*** Exercise data Section Begins ***
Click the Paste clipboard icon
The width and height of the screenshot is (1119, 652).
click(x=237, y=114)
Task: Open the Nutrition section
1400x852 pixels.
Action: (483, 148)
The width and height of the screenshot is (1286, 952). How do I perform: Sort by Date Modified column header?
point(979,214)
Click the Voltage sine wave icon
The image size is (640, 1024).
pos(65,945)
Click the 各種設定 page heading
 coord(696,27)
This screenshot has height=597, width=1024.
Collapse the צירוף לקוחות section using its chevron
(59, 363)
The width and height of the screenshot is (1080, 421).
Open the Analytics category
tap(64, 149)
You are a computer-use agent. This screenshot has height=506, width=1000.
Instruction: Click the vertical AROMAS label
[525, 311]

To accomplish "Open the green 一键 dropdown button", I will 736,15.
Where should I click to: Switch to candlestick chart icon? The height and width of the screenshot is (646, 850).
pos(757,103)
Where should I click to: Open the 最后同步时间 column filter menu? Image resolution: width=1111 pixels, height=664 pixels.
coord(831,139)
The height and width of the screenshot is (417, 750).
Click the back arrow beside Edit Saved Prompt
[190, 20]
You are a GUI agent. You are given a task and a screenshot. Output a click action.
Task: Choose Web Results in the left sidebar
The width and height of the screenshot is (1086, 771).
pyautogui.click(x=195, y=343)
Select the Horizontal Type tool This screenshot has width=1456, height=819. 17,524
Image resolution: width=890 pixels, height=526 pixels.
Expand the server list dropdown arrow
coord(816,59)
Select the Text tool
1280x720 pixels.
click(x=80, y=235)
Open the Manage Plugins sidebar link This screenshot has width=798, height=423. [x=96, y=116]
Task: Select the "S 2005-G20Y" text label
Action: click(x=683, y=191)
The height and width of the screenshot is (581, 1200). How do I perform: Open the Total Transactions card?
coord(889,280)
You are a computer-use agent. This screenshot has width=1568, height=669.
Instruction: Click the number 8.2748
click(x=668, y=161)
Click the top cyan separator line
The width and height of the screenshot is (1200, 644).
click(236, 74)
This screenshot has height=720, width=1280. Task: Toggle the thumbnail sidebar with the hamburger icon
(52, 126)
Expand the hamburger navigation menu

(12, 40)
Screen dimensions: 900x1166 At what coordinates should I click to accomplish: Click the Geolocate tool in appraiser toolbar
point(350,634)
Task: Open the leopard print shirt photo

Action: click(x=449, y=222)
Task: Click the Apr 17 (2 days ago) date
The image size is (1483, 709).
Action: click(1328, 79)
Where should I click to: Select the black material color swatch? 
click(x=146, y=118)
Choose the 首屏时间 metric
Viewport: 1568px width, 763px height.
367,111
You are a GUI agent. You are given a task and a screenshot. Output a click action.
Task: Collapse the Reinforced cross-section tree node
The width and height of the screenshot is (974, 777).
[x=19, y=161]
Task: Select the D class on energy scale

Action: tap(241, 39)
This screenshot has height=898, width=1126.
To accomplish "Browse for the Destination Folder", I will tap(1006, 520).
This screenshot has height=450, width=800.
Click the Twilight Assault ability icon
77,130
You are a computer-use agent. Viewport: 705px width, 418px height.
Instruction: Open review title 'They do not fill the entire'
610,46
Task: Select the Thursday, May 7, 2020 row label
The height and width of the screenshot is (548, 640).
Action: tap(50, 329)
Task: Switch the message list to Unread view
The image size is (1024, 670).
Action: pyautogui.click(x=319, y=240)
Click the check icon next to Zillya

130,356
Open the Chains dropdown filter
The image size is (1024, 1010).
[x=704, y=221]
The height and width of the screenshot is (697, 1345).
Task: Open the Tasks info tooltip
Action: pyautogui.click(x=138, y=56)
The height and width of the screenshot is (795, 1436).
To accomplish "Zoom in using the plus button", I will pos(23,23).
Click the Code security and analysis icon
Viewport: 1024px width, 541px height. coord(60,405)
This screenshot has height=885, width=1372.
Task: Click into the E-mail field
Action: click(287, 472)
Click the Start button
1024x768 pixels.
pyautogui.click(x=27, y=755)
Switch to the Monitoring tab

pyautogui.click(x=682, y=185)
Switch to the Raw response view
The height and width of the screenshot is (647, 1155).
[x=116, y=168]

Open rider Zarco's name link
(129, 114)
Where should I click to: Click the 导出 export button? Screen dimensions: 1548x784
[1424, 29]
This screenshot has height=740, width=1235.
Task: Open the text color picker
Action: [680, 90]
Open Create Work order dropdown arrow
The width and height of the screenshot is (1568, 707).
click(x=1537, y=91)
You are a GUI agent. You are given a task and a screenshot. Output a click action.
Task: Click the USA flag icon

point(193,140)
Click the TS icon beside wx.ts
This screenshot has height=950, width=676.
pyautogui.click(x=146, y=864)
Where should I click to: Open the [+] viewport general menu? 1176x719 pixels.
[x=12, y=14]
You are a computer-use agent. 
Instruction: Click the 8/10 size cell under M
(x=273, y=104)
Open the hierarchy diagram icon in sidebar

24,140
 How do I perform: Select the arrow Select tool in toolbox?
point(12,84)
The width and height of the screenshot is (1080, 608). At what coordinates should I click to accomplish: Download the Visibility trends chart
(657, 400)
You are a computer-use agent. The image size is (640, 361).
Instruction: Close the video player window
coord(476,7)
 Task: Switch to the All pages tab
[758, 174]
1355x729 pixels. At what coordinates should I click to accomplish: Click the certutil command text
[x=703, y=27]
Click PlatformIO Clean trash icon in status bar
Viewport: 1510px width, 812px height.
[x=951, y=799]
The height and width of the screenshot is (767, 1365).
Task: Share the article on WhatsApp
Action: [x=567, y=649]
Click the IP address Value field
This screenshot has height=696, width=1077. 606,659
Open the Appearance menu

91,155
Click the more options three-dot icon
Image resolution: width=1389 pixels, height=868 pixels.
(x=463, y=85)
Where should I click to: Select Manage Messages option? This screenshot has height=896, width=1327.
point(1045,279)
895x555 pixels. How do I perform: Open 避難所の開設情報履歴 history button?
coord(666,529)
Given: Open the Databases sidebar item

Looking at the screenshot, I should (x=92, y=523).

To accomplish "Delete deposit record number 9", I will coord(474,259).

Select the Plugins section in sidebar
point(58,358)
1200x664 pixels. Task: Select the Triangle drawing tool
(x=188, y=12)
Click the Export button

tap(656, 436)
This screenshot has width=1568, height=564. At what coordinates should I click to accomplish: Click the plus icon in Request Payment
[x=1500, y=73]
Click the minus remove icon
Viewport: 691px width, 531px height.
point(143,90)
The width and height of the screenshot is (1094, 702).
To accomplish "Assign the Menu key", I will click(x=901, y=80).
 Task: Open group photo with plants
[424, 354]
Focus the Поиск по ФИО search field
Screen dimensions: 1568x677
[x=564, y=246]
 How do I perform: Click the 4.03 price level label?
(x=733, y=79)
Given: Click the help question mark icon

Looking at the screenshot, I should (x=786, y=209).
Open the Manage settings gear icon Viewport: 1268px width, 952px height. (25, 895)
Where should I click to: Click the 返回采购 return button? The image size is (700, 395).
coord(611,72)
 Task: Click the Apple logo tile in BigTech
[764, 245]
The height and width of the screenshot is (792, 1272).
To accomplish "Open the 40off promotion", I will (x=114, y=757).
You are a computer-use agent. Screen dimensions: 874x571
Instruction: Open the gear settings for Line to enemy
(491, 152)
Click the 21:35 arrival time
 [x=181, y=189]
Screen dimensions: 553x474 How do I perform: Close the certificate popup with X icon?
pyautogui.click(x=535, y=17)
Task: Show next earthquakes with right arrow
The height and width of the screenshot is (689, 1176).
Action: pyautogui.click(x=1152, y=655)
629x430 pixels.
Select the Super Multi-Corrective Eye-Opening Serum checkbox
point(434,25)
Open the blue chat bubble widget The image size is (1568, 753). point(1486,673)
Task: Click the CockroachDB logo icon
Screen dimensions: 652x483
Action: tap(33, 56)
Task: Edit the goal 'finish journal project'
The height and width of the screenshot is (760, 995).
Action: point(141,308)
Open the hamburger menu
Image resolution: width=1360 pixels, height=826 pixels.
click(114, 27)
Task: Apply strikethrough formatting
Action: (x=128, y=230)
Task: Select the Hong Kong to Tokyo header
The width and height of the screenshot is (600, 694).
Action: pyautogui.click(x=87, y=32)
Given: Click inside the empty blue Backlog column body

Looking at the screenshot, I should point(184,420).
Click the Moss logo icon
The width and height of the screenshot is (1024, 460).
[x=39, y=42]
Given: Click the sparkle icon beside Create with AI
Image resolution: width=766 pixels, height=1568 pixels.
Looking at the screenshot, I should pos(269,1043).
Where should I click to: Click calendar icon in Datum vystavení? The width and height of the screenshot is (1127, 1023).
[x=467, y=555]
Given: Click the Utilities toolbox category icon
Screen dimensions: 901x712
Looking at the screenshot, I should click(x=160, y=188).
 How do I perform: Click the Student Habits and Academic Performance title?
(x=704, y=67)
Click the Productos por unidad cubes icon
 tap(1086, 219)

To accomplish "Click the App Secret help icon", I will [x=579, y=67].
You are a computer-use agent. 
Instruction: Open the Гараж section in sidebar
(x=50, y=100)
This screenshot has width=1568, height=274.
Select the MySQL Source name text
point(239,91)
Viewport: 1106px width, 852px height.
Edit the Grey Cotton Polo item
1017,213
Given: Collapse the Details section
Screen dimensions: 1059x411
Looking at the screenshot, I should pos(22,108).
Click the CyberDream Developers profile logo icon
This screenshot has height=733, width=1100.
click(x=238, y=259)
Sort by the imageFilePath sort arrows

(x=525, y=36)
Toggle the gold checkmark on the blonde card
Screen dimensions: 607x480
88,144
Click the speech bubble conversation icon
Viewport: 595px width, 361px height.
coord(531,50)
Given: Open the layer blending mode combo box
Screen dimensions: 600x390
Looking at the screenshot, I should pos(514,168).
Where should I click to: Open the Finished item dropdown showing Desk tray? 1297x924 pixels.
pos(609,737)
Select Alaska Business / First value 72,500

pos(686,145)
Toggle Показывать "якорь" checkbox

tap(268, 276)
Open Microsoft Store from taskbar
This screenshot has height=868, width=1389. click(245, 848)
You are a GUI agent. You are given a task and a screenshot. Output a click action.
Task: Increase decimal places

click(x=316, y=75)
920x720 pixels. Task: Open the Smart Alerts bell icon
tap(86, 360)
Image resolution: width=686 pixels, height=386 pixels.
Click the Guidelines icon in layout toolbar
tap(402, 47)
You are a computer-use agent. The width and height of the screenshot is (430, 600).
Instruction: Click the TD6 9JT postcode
*** Exercise data Section Ends ***
Activity:
Show each line in the data where the string "Create" appears.

Output:
Open Create Work order dropdown arrow
Given: Click the sparkle icon beside Create with AI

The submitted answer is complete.